In February of this year, Albuquerque Mayor Richard Berry appointed Gorden Eden, who promised to clean up the department in advance of the DOJ’s investigation, to the position of police chief. Now, Reuters is reporting that Chief Eden has fired Albuquerque Police Officer Jeremy Dear for four incidents in which he allegedly either refused to turn on or disabled his body camera. As the above-embedded video by KOAT-7 notes, Dear is the third officer to be fired by Chief Eden since he took over as head of the Albuquerque Police Department.
In one of the incidents, which, according to Annabelle Bamforth at BenSwann.com, led to the investigation into his use of body cameras and took place on April 21, Officer Dear’s camera had been disabled before he fatally shot 19-year-old Mary Hawkes, who was allegedly attempting to flee police on foot. Officer Dear claimed that Mary Hawkes pointed a gun at him prior to the fatal shooting. In another incident, Dear’s camera was reportedly disabled when he was involved in a brawl with a suspect in January of 2013. A citizen also accused Dear of kicking him in the groin during a February 2013 traffic stop. Once again, the officer’s camera was disabled.

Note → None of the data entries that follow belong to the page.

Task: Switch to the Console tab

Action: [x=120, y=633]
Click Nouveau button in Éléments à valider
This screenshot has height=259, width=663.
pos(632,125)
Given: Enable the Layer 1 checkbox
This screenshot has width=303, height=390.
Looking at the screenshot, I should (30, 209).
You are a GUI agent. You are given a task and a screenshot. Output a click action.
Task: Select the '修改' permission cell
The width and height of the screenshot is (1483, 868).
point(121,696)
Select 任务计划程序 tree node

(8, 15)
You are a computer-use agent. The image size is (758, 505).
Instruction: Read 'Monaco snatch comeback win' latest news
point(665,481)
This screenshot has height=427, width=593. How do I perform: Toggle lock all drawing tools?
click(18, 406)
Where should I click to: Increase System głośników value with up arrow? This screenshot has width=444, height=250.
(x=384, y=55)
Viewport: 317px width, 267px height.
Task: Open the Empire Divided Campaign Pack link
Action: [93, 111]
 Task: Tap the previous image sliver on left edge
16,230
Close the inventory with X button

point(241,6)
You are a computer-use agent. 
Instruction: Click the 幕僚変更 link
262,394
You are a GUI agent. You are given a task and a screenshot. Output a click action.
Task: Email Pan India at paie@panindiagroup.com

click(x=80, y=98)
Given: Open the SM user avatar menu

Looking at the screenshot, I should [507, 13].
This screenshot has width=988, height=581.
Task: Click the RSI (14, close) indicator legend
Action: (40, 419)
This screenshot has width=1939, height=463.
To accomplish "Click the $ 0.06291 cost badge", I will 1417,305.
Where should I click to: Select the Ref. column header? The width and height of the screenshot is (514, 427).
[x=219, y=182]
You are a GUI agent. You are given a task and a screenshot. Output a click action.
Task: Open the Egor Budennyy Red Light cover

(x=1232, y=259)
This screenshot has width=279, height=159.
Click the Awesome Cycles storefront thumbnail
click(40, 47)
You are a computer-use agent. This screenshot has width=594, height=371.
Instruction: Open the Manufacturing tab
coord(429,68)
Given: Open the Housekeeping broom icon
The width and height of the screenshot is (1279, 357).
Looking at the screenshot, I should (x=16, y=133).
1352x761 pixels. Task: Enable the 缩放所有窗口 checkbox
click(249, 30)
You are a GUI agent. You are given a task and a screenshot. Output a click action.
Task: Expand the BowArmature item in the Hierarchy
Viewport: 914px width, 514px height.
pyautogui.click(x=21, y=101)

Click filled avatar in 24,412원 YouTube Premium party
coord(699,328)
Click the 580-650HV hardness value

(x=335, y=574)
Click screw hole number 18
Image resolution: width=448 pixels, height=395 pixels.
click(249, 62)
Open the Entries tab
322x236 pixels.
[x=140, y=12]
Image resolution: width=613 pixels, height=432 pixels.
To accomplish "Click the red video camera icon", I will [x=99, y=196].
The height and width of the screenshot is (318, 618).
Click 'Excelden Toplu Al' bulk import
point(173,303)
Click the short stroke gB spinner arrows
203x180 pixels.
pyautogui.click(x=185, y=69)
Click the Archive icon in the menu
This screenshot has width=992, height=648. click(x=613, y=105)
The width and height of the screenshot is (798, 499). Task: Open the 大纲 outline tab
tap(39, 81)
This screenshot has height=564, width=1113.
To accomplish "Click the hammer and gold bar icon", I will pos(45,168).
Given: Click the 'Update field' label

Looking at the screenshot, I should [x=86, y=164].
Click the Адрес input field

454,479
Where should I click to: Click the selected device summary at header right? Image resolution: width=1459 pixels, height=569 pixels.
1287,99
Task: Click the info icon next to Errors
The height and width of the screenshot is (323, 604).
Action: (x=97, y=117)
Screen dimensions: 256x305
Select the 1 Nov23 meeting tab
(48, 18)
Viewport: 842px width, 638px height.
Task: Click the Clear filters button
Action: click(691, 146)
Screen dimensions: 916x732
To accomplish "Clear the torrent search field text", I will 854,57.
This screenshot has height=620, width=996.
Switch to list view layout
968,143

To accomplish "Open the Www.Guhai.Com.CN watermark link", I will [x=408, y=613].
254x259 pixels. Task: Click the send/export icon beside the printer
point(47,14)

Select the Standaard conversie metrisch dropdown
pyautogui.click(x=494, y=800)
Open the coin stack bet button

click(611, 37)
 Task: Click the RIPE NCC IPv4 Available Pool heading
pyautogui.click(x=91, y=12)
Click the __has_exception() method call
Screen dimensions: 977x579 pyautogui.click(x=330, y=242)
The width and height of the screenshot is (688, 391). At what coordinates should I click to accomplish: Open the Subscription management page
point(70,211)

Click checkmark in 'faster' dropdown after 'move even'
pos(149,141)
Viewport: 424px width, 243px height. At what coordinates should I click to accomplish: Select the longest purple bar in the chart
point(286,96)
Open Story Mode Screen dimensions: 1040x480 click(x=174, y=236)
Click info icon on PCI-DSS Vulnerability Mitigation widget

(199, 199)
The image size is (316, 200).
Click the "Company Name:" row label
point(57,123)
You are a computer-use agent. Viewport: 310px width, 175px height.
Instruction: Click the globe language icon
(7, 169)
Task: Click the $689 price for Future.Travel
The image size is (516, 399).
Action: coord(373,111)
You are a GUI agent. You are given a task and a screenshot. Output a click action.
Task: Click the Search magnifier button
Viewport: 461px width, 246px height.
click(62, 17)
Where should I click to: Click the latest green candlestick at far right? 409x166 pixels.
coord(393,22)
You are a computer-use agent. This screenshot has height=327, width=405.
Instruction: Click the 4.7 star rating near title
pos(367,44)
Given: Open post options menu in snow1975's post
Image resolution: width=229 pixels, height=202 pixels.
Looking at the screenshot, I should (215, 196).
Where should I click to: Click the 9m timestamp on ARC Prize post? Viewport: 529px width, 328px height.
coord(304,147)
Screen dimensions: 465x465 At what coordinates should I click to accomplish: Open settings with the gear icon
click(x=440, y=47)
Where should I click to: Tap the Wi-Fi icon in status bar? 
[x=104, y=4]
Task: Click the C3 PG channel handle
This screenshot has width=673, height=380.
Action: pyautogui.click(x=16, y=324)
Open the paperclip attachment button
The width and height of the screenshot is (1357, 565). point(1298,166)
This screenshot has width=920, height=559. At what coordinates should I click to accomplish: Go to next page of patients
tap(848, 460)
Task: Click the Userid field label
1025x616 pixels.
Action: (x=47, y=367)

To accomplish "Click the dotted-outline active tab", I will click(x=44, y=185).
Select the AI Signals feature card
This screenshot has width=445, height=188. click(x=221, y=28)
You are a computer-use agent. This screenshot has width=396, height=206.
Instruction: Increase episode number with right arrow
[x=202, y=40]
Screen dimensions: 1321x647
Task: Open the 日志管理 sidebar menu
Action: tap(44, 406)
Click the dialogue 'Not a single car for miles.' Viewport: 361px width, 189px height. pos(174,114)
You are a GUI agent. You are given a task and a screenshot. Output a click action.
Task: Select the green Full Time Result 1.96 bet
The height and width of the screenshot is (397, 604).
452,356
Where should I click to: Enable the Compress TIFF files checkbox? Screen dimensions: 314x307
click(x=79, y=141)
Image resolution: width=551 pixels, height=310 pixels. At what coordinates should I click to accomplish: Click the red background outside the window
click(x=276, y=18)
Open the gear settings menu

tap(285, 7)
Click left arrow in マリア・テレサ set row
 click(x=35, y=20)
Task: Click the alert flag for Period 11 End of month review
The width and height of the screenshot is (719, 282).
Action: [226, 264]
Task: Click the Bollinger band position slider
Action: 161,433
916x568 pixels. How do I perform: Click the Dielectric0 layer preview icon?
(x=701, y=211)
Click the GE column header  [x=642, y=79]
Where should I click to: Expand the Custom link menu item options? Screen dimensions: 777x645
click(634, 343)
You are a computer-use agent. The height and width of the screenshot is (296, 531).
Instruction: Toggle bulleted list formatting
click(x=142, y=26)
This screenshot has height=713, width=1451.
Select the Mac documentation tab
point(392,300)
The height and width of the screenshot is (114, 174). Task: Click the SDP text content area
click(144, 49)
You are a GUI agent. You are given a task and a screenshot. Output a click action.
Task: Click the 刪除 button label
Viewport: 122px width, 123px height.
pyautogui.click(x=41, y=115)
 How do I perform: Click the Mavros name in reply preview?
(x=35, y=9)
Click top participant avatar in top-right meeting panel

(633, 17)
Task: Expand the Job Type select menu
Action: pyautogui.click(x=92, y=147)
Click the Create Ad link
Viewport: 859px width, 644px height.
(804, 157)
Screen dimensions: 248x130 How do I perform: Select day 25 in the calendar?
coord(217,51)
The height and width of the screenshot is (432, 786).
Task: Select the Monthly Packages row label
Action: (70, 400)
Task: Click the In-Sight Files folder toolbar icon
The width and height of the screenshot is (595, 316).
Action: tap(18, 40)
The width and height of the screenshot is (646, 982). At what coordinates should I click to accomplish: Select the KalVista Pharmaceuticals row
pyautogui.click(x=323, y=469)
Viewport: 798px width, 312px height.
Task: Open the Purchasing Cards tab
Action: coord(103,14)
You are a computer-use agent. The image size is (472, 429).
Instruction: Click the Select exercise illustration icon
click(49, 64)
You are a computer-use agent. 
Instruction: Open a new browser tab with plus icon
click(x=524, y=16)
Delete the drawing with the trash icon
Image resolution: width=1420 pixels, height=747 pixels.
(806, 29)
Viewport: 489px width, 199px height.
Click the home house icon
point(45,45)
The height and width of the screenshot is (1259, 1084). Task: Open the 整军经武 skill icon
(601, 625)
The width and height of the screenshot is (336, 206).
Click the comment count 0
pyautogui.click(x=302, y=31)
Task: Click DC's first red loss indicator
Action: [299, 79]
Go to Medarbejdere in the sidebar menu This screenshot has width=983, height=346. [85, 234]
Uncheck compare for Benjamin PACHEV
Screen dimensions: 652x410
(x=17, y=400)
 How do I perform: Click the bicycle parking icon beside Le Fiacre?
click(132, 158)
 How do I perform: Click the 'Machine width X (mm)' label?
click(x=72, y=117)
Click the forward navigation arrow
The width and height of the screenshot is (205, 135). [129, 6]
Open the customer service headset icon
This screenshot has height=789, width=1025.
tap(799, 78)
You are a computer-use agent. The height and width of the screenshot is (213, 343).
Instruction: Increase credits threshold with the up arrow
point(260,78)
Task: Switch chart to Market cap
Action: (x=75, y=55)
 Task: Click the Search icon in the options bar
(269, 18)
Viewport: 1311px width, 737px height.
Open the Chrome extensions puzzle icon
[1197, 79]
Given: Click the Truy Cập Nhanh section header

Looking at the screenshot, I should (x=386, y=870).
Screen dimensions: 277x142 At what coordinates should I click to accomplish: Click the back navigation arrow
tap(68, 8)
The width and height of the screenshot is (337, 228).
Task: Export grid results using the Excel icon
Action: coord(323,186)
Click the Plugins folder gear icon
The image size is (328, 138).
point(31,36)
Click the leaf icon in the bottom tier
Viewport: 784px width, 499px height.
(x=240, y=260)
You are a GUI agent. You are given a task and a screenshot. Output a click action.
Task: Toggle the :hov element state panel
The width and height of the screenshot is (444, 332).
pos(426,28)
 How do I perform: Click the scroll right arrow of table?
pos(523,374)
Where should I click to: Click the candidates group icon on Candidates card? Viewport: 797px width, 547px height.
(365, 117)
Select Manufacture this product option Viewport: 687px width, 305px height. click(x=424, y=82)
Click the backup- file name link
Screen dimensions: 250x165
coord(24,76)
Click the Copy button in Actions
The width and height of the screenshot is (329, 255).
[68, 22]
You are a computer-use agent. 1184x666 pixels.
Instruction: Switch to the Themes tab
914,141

Albuquerque police officers are required to wear body cameras, but, according to Albuquerque Journal, the DOJ investigation concluded that police were violating the policy without facing consequences. Chief Eden’s firing of Officer Dear appears to be an attempt to give teeth to the department’s policy requiring body cameras during all interactions with citizens.
Officer Dear claims that his body camera malfunctioned during the aforementioned incidents. His lawyer Thomas Grover calls Dear’s firing unfair and says that Chief Eden is just trying to use his dismissal as a way to get officers to follow the body camera policy. “If they fire every officer who doesn’t turn on his uniform camera, they won’t have anyone left on the department,” said Grover, describing an environment of rampant insubordination. Grover worries that officers will now be fired when their body cameras malfunction and is appealing Dear’s dismissal.
Chief Eden issued a statement on the incident, which said, “Insubordination tears at the fabric of public safety especially when the officer makes a choice not to follow a lawful order… In imposing the discipline of termination, I considered the seriousness of the acts and omissions, aggravating circumstances and Officer Dear’s disciplinary record.”